Investment Growth Calculator (Canada)
Total value
$98,615
Growth over time
Estimates only. Returns are not guaranteed; past performance does not predict future results.
How this investment calculator works
This free Canadian investment calculator projects how your money could grow in mutual funds, index funds and ETFs inside a TFSA, RRSP or non-registered account. Add a monthly contribution, a lump sum, or both; choose an expected return and a time horizon, and it compounds month by month. It also shows your result after fees and after tax — including the 50% capital-gains inclusion rule — and can adjust for inflation.
Using each mode
- Monthly: enter a regular contribution; the calculator invests and compounds it each month.
- Lump sum: model a single investment growing over time.
- Step-up: increase your contribution by a set percentage each year.
- Withdrawal: draw a regular income from a balance and see how long it lasts (RRIF-style drawdown).
- Goal: set a target and solve for the contribution, lump sum, time or return required.
Toggle inflation-adjusted, fees, after-tax and the conservative/expected/aggressive scenario band.
What return should I assume?
A diversified equity portfolio has historically returned roughly 6–8% a year over the long run before inflation; balanced portfolios sit lower. Returns vary year to year and are never guaranteed, so use the scenario range rather than a single number. The calculator defaults to 6.5%.
How mutual funds are taxed in Canada
In a TFSA, all growth and withdrawals are completely tax-free. In an RRSP, contributions are tax-deductible and grow tax-deferred, with withdrawals taxed as income (an RRIF handles drawdown in retirement).
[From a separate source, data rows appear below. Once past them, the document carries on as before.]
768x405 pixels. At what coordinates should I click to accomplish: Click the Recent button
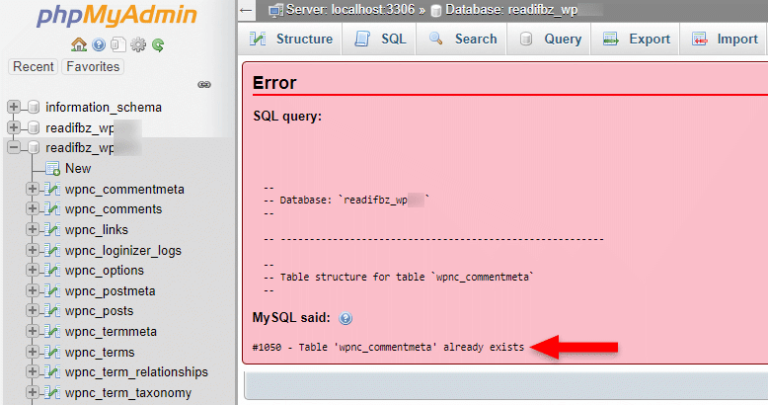tap(33, 67)
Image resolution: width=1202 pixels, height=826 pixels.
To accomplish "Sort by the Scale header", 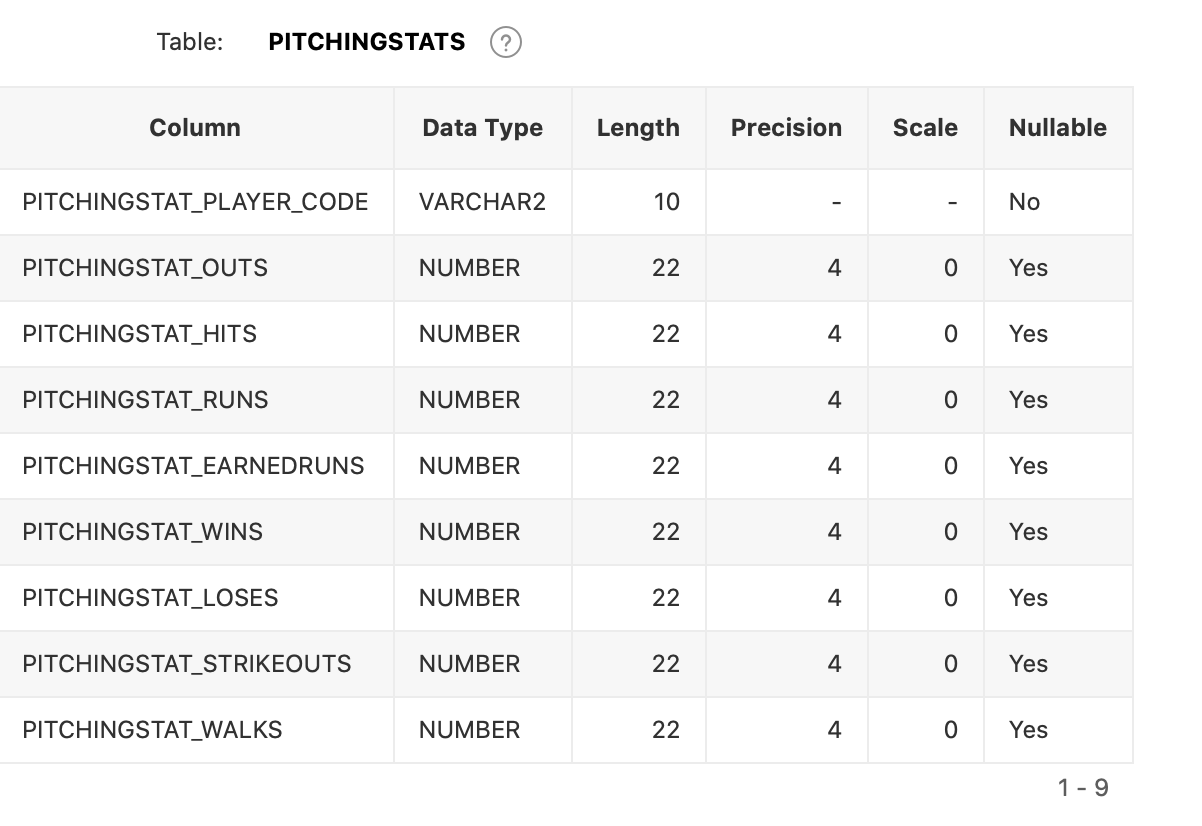I will (x=925, y=128).
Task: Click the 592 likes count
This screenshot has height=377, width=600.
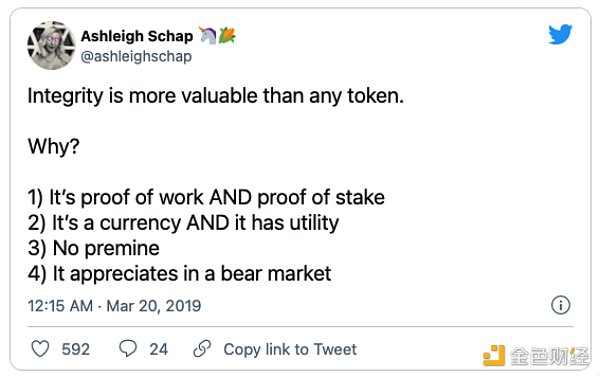Action: (x=76, y=349)
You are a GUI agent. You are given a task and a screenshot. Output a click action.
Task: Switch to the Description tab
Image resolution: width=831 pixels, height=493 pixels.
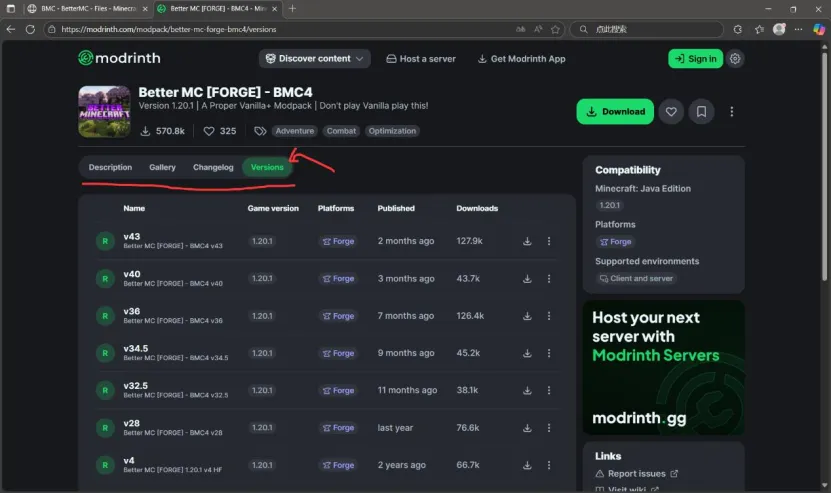110,167
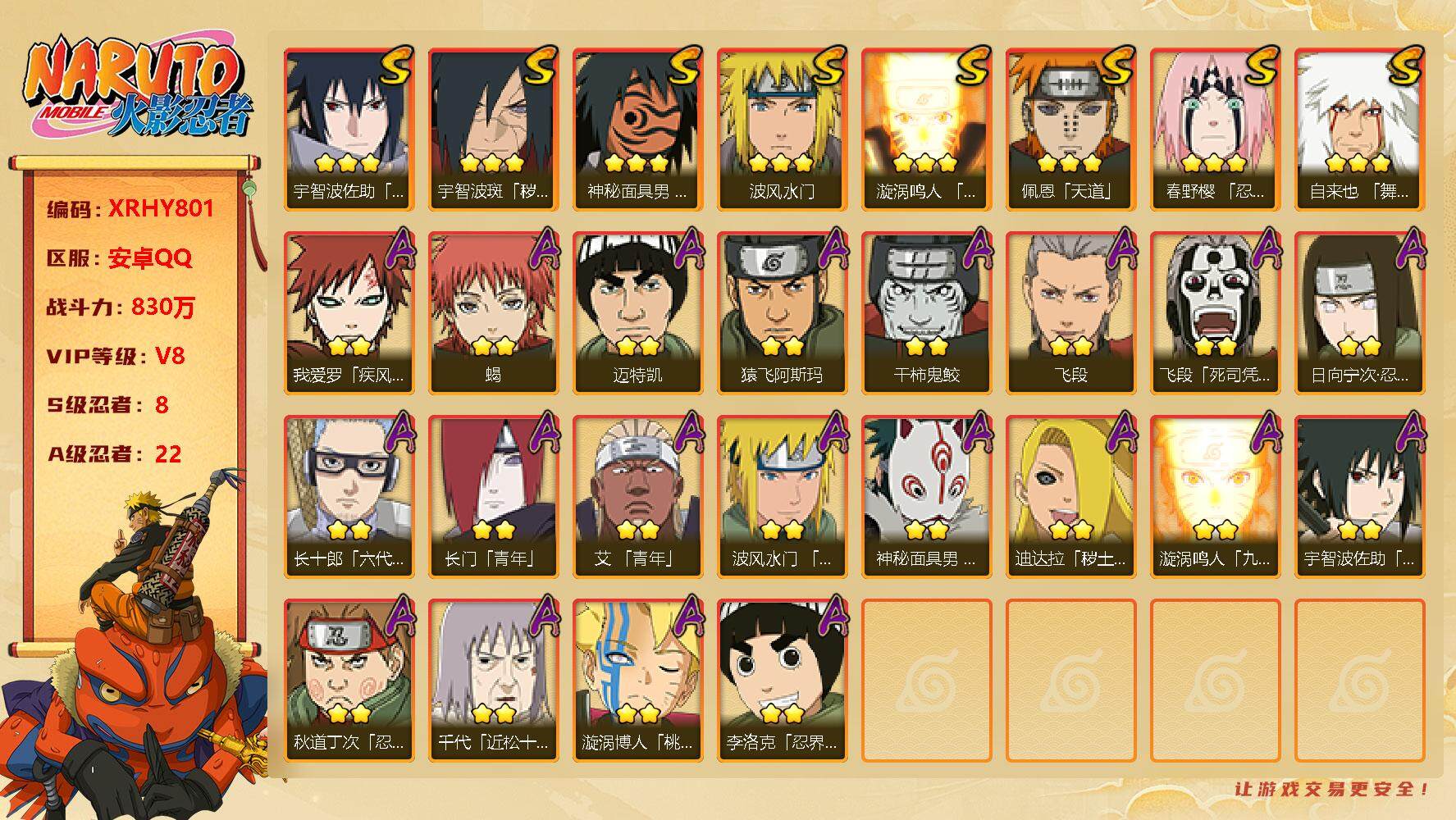Select the 长门「青年」 ninja card
Image resolution: width=1456 pixels, height=820 pixels.
tap(493, 497)
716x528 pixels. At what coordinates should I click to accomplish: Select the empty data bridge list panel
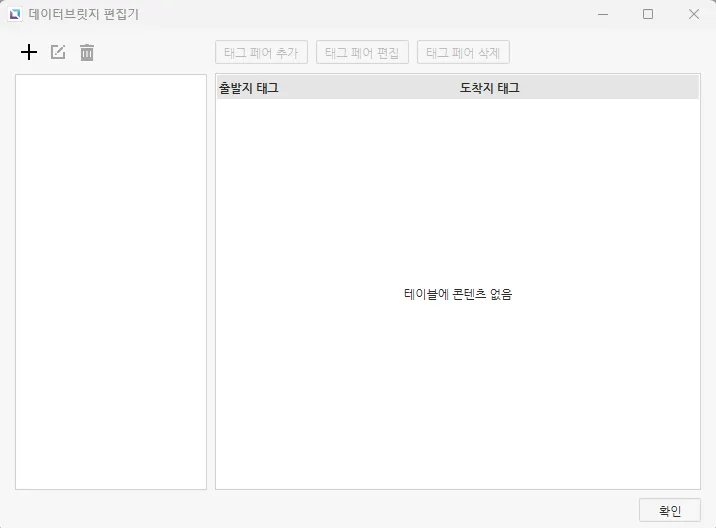pos(110,281)
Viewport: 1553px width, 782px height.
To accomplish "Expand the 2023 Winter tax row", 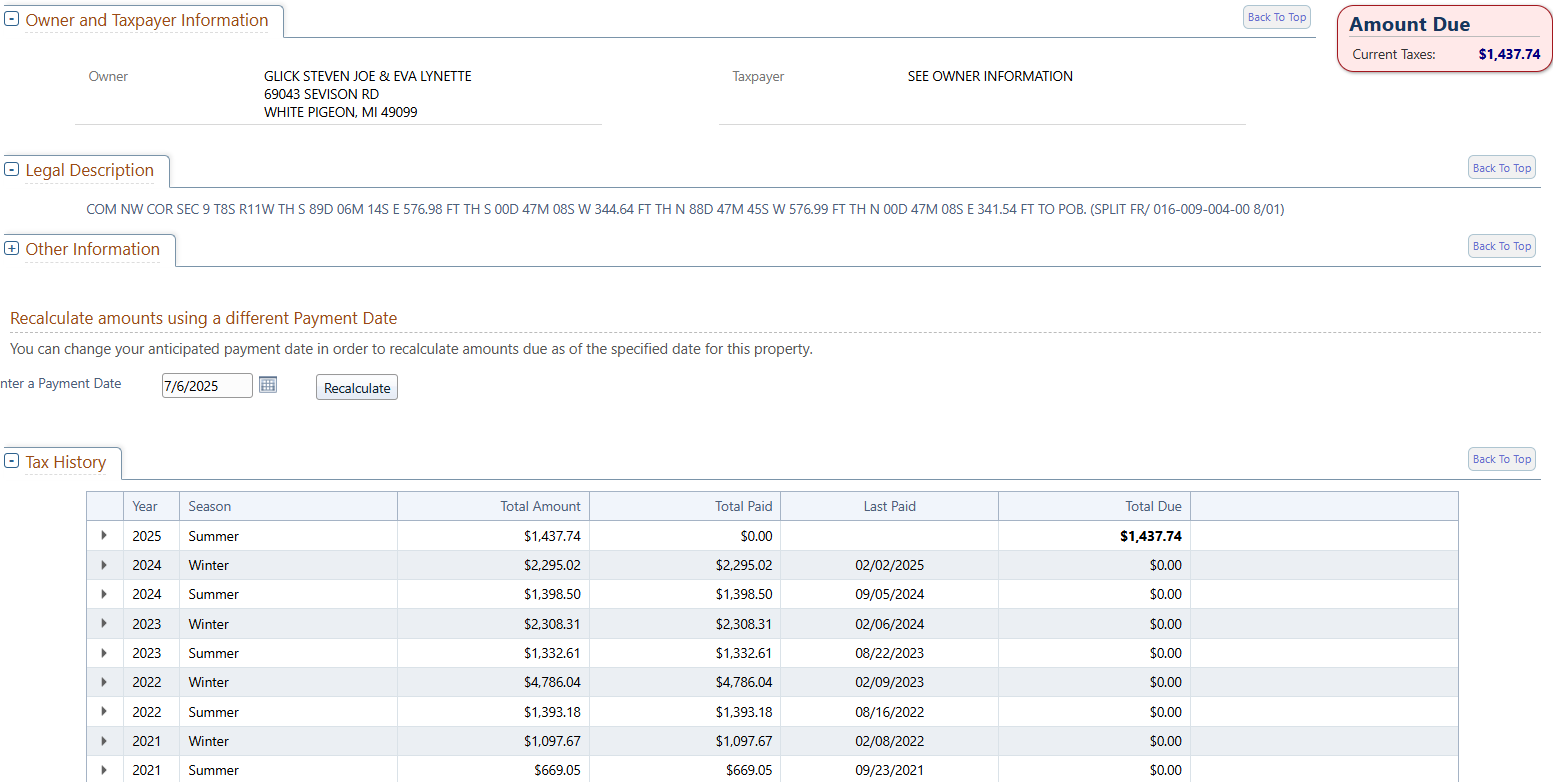I will (104, 624).
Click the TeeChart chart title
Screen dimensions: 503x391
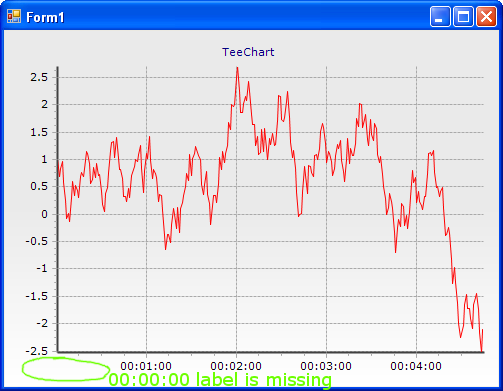[248, 52]
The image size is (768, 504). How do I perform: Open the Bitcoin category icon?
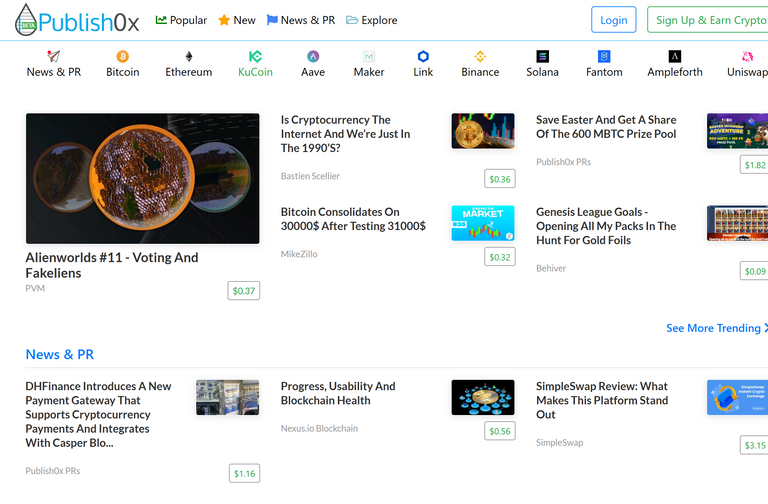pos(122,56)
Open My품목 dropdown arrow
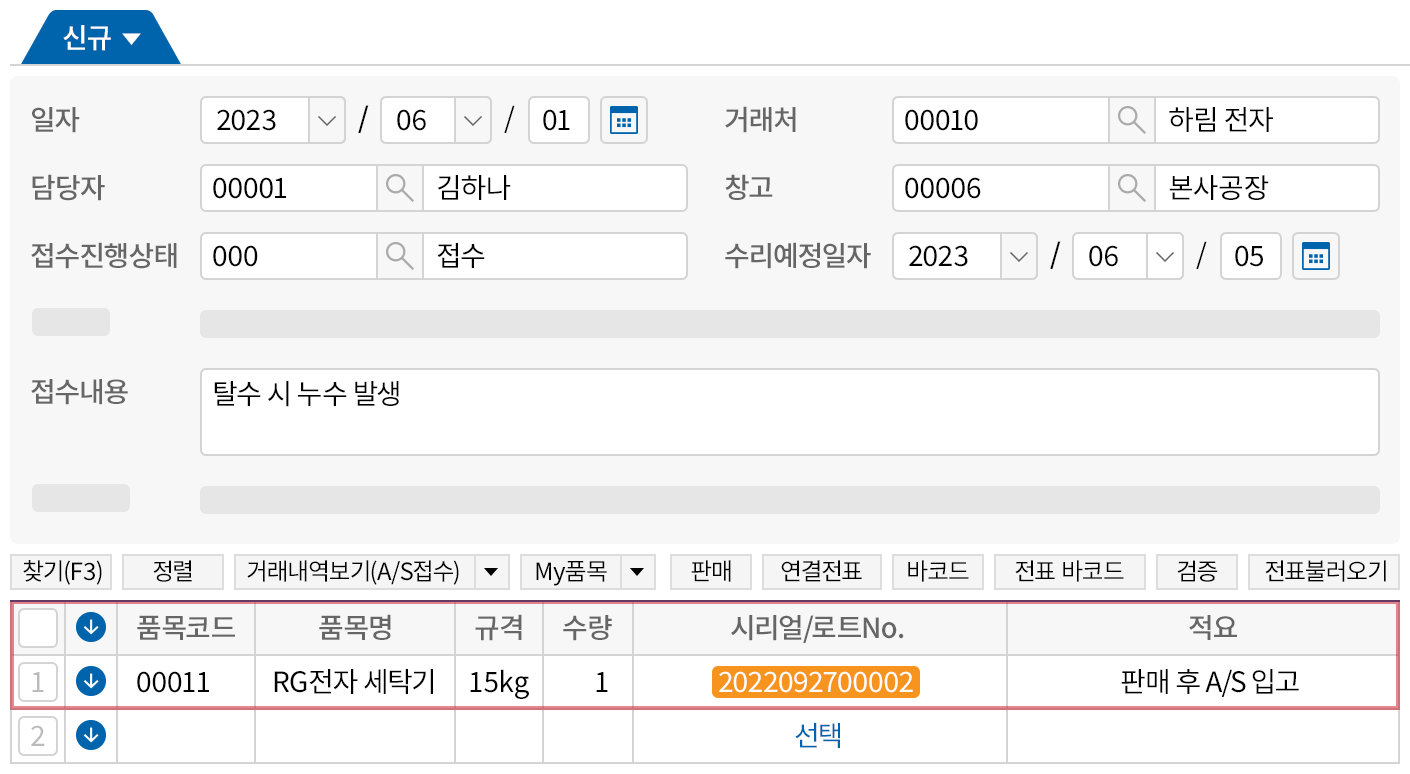1410x774 pixels. click(x=638, y=572)
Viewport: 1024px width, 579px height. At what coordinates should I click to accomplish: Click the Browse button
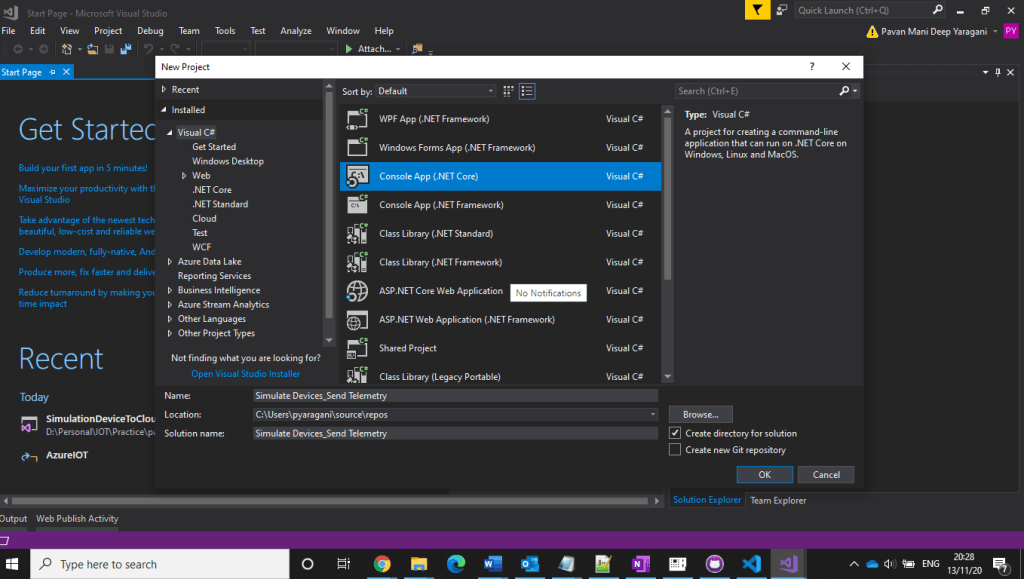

In a non-registered account, only 50% of capital gains are taxable at your marginal rate, eligible Canadian dividends get the dividend tax credit, and foreign dividends are fully taxable. See the Canada Revenue Agency (CRA) guidance on capital gains and registered plans. Switch the account type to compare a TFSA, RRSP and non-registered holding.
How fees (MER) reduce returns
Canada has historically had some of the world's higher fund fees. A mutual fund's management expense ratio (MER) is deducted every year and compounds against you: paying 2% instead of 0.25% (a low-cost index ETF) can cost a six-figure sum over a few decades on a large balance. Turn on the fees toggle to see your net-of-fees result.
TFSA, RRSP and the order to use them
For most Canadians the priority is: capture any employer RRSP match, use a TFSA for flexible tax-free growth, and an RRSP for higher-income years (deduction now, taxed later). TFSA and RRSP contribution room accumulates and unused room carries forward. Use the account toggle to compare the same fund inside each wrapper.